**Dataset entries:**
◆ ◆ ◆

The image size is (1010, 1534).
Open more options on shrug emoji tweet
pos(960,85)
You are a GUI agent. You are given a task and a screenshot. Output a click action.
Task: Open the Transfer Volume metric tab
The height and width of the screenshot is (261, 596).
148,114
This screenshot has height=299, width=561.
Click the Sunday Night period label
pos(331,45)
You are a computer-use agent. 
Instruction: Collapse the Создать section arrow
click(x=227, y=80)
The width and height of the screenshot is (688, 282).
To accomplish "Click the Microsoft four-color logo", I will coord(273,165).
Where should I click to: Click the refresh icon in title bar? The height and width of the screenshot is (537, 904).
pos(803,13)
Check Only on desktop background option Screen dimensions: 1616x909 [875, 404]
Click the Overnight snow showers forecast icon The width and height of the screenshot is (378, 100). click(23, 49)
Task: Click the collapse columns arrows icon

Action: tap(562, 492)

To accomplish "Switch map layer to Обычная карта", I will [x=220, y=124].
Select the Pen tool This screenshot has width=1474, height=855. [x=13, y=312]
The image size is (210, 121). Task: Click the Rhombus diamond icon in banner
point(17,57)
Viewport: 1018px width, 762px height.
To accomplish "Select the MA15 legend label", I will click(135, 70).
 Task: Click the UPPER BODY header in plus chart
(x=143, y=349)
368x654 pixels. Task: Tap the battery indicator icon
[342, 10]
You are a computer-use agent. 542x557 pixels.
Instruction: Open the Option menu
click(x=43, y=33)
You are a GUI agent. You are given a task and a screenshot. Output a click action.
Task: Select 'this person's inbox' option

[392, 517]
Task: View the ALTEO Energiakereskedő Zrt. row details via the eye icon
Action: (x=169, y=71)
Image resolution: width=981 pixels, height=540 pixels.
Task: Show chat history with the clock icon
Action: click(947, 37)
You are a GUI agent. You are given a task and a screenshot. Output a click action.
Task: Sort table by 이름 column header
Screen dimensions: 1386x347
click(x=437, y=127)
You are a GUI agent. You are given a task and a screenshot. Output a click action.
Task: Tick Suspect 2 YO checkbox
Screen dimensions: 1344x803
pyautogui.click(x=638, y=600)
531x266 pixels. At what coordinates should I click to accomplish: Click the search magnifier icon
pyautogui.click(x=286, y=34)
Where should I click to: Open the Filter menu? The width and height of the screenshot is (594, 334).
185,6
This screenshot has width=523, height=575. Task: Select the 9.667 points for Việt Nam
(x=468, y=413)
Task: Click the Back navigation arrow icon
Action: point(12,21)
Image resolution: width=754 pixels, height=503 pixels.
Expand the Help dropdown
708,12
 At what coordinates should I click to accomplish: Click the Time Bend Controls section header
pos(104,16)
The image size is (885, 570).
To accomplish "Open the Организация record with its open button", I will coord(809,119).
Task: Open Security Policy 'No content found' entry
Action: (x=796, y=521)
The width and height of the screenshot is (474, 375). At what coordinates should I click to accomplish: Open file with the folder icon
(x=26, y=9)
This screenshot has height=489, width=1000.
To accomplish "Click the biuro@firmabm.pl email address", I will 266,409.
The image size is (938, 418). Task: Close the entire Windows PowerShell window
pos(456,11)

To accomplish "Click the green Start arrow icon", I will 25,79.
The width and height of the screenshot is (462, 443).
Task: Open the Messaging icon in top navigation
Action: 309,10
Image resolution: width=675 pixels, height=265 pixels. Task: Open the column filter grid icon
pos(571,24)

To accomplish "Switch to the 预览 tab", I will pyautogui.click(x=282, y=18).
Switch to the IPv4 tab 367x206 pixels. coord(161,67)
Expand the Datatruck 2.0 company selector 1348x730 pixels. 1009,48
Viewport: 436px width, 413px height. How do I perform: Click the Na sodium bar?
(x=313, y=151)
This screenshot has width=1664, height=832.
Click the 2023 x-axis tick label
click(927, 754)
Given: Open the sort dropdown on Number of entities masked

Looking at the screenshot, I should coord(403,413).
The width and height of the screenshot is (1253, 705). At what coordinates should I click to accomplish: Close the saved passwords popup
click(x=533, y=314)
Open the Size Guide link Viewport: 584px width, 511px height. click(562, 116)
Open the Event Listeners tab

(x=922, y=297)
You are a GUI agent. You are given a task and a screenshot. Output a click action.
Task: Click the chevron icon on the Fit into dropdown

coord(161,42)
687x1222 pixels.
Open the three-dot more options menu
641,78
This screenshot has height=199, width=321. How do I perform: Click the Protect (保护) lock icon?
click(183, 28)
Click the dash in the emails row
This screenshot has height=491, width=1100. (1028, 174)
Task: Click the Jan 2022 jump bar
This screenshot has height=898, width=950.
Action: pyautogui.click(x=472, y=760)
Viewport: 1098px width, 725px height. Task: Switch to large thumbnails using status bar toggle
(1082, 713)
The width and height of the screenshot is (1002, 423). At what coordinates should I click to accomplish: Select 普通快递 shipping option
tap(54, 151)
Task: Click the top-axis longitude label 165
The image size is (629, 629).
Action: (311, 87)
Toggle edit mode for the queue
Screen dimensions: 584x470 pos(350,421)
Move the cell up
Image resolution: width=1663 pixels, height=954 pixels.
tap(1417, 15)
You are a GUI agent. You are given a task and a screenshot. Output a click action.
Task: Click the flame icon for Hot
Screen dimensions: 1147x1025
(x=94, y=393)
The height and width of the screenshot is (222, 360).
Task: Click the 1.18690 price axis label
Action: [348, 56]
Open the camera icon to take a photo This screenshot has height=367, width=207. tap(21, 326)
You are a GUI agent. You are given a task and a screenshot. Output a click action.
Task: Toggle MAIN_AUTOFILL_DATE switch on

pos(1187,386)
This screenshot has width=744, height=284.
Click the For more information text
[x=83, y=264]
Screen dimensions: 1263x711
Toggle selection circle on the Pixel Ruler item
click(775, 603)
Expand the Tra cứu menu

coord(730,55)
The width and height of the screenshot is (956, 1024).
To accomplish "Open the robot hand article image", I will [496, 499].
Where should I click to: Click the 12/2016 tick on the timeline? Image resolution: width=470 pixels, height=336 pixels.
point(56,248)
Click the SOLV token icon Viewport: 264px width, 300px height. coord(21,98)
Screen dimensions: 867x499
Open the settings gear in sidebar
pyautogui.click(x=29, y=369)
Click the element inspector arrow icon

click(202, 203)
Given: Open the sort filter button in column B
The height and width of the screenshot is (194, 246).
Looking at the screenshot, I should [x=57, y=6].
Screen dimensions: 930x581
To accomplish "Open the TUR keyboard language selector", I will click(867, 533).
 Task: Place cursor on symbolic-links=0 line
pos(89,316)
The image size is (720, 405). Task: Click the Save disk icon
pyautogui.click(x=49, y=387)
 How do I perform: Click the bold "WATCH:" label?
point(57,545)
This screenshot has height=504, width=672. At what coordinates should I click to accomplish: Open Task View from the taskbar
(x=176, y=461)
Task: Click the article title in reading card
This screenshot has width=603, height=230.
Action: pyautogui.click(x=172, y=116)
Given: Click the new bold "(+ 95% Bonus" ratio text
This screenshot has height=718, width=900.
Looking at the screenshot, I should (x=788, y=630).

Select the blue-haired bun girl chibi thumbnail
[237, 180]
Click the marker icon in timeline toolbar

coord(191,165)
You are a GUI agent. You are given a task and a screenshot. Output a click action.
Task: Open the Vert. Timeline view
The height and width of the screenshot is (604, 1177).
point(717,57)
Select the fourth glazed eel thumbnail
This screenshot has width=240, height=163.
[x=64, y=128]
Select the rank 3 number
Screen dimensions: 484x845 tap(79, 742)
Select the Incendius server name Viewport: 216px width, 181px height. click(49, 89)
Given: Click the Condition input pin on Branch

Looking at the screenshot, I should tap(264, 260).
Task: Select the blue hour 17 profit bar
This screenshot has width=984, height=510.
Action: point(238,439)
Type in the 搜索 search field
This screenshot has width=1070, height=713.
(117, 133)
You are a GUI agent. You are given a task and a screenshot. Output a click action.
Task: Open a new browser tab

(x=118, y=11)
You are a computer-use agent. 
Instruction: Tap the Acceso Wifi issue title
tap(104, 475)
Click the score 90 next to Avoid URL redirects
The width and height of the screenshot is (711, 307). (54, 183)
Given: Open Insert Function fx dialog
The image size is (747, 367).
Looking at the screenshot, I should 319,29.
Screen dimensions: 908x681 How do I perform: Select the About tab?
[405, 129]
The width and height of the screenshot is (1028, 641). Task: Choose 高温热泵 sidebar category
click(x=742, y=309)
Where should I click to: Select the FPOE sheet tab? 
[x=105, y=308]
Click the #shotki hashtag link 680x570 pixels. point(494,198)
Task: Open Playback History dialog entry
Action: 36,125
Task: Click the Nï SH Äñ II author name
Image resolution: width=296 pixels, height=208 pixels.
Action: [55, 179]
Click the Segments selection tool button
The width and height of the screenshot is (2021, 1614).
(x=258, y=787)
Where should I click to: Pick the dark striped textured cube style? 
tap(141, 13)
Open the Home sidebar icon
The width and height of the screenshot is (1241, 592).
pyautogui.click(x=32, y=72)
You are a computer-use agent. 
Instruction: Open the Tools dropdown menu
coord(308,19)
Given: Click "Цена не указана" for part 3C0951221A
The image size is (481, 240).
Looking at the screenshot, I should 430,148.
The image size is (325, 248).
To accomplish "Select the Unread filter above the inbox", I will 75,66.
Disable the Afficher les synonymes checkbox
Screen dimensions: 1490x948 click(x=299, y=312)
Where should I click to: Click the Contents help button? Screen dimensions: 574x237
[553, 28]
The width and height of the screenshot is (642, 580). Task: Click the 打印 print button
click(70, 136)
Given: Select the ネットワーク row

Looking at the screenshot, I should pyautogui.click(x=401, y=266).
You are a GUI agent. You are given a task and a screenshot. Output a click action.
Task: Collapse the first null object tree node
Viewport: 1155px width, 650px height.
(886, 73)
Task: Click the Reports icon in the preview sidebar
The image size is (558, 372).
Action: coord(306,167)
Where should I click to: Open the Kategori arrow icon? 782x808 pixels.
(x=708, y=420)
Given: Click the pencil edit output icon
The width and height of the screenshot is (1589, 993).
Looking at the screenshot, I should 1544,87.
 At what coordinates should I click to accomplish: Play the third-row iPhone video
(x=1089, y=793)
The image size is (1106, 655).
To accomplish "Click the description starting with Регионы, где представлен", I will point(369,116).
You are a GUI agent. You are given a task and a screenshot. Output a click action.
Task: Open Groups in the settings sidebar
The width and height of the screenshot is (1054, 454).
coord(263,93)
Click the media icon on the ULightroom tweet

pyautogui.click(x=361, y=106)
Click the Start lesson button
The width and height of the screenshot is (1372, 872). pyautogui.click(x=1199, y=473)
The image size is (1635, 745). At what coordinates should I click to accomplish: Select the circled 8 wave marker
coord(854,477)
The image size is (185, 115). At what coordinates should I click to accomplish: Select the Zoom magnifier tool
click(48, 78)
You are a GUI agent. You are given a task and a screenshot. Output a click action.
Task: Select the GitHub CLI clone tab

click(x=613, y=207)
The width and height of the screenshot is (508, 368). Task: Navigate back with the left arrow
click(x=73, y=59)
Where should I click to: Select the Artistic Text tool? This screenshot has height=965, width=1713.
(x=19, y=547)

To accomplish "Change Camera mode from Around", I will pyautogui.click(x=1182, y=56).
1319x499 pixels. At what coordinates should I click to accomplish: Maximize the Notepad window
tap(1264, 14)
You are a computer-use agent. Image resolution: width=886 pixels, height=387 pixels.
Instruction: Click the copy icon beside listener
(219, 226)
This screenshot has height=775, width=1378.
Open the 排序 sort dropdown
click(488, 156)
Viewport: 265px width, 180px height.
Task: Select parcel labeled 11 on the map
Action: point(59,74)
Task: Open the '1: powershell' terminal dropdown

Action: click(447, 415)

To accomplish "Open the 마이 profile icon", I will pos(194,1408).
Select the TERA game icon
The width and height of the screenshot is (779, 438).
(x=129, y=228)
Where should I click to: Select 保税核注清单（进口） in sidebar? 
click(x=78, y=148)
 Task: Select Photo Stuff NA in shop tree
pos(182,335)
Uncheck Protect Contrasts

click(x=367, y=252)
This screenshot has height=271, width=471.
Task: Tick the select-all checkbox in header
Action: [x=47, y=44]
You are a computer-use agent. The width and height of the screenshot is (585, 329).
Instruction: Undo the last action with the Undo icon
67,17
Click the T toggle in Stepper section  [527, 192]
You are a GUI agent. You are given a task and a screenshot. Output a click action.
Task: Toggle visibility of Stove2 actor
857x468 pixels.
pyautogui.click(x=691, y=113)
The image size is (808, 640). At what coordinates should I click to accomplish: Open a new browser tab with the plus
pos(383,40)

◆ ◆ ◆

**WHAT YOU WILL DO:** Update the listing from the line holding "Given: Open Insert Function fx dialog" through the line holding "Action: coord(306,167)", inclusive, so that "The image size is" becomes "The screenshot size is" and nothing else changes.

**EXERCISE RESPONSE:**
Given: Open Insert Function fx dialog
The screenshot size is (747, 367).
Looking at the screenshot, I should 319,29.
Screen dimensions: 908x681 How do I perform: Select the About tab?
[405, 129]
The width and height of the screenshot is (1028, 641). Task: Choose 高温热泵 sidebar category
click(x=742, y=309)
Where should I click to: Select the FPOE sheet tab? 
[x=105, y=308]
Click the #shotki hashtag link 680x570 pixels. point(494,198)
Task: Open Playback History dialog entry
Action: 36,125
Task: Click the Nï SH Äñ II author name
Image resolution: width=296 pixels, height=208 pixels.
Action: [55, 179]
Click the Segments selection tool button
The width and height of the screenshot is (2021, 1614).
(x=258, y=787)
Where should I click to: Pick the dark striped textured cube style? 
tap(141, 13)
Open the Home sidebar icon
The width and height of the screenshot is (1241, 592).
pyautogui.click(x=32, y=72)
You are a computer-use agent. 
Instruction: Open the Tools dropdown menu
coord(308,19)
Given: Click "Цена не указана" for part 3C0951221A
The screenshot size is (481, 240).
Looking at the screenshot, I should 430,148.
The screenshot size is (325, 248).
To accomplish "Select the Unread filter above the inbox", I will 75,66.
Disable the Afficher les synonymes checkbox
Screen dimensions: 1490x948 click(x=299, y=312)
Where should I click to: Click the Contents help button? Screen dimensions: 574x237
[553, 28]
The width and height of the screenshot is (642, 580). Task: Click the 打印 print button
click(70, 136)
Given: Select the ネットワーク row

Looking at the screenshot, I should pyautogui.click(x=401, y=266).
You are a GUI agent. You are given a task and a screenshot. Output a click action.
Task: Collapse the first null object tree node
Viewport: 1155px width, 650px height.
(886, 73)
Task: Click the Reports icon in the preview sidebar
The screenshot size is (558, 372).
Action: coord(306,167)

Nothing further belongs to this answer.